Reproduce the lines of the records from the one containing "You are a GUI" through the end of the records, inclusive, replacing "screenshot" with "screen image" and leaving everything else unchanged. Omit the pictures from your answer.

Extracted entries:
<<<<
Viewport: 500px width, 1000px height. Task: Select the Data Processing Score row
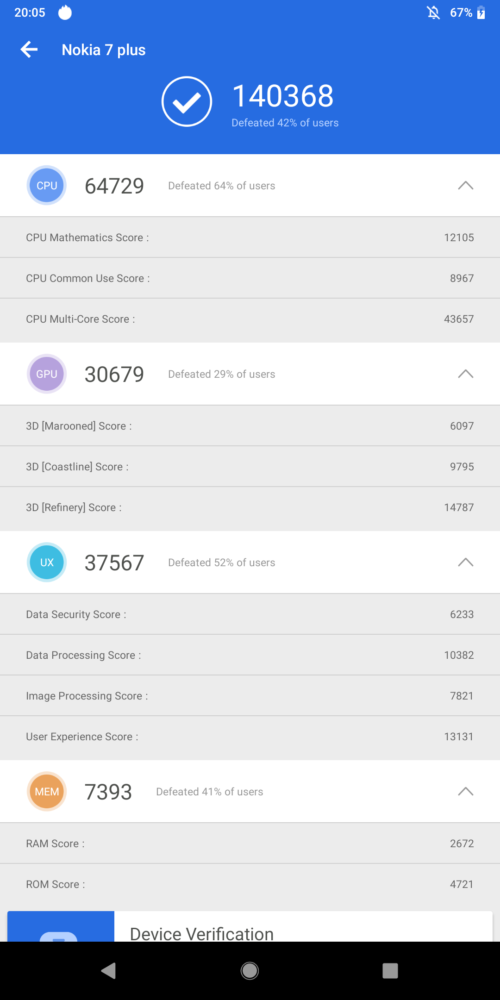[250, 655]
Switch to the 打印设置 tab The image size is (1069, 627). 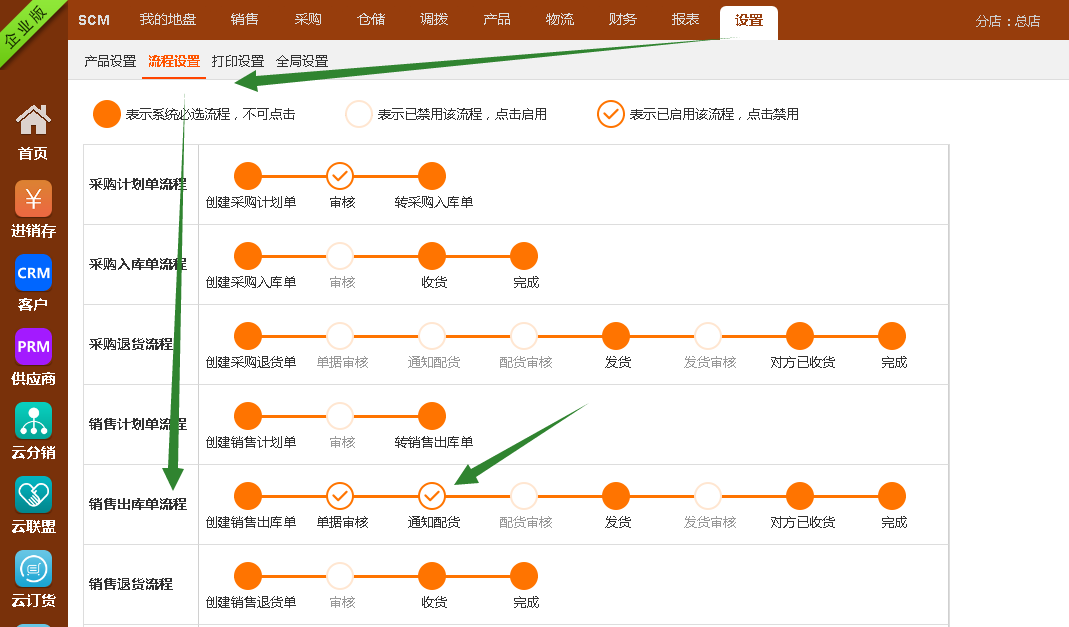238,61
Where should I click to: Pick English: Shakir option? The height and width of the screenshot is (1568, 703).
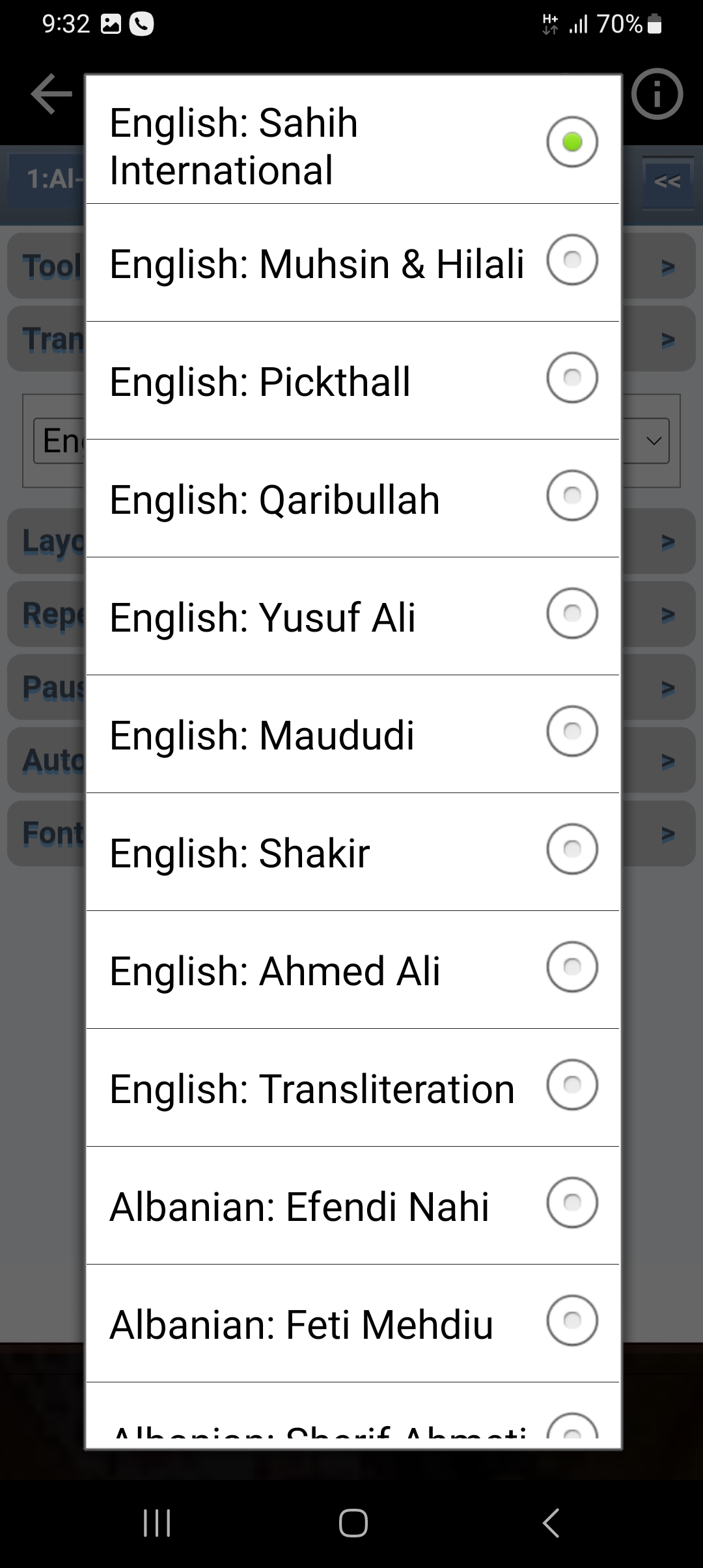pyautogui.click(x=353, y=852)
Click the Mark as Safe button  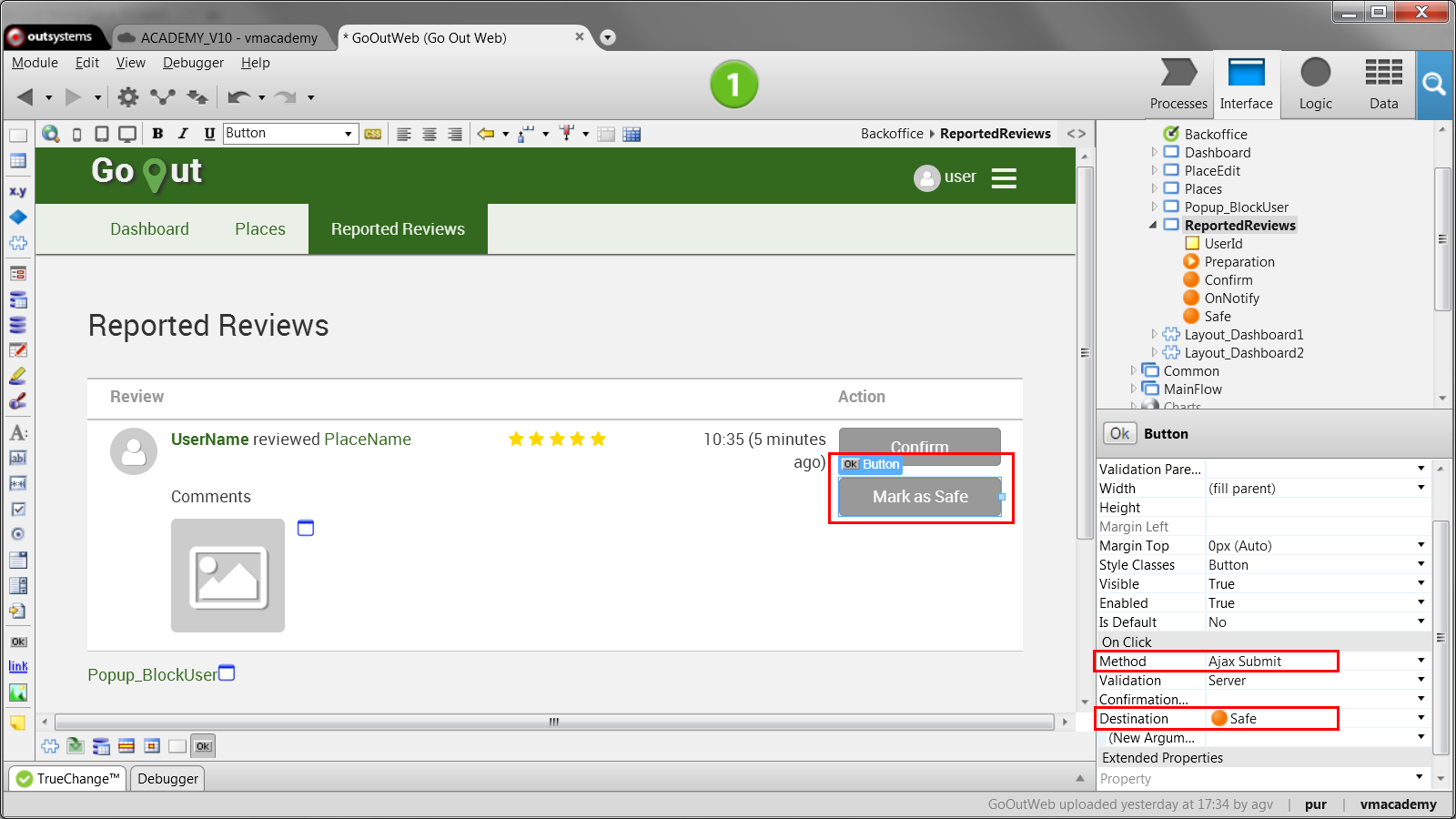pos(920,497)
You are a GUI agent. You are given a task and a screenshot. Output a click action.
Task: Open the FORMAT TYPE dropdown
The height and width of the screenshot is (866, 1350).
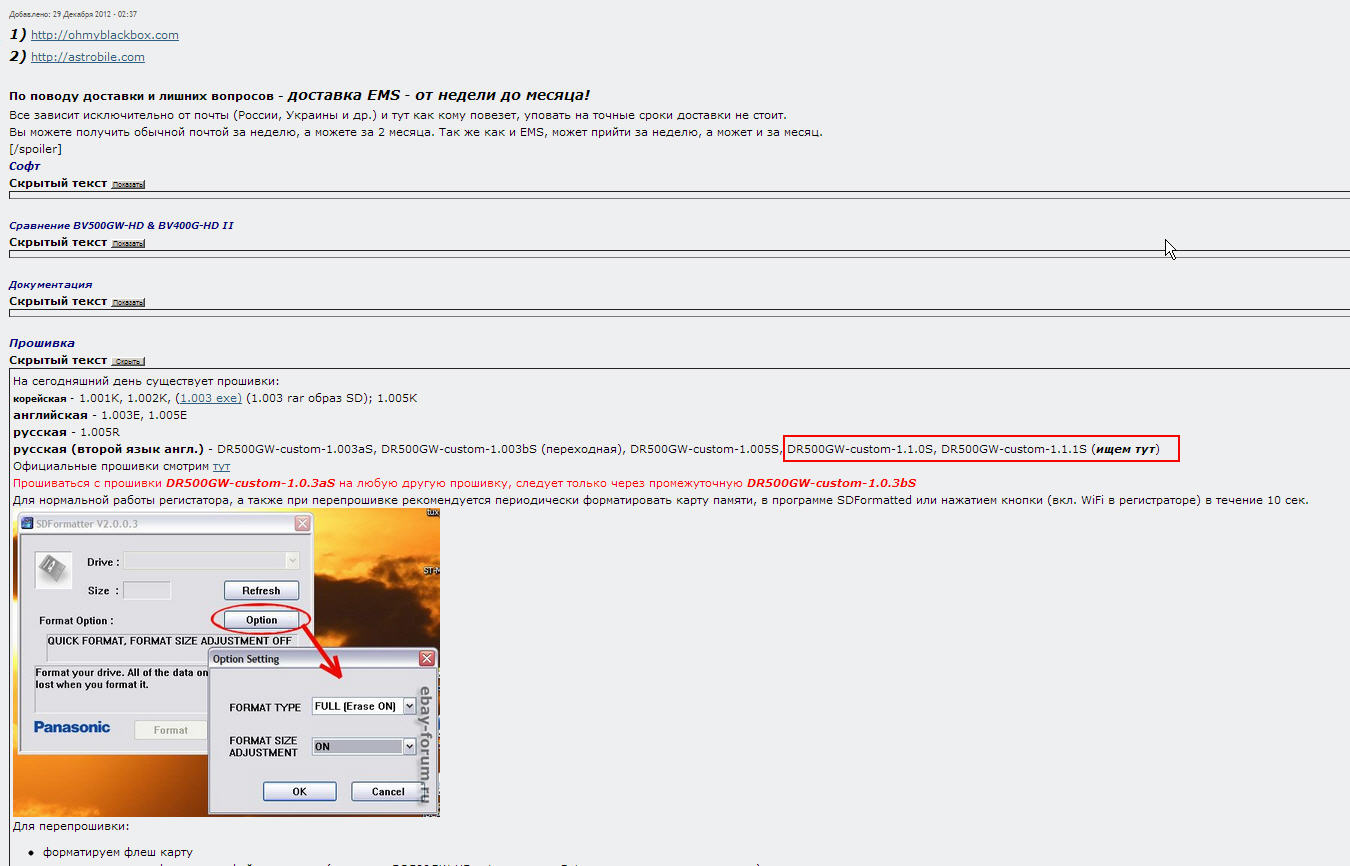tap(409, 706)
>>>>
Answer for the task:
You are a GUI agent. You are given a task and a screen image. Output a click action.
Task: Open the FORMAT TYPE dropdown
The height and width of the screen image is (866, 1350).
tap(409, 706)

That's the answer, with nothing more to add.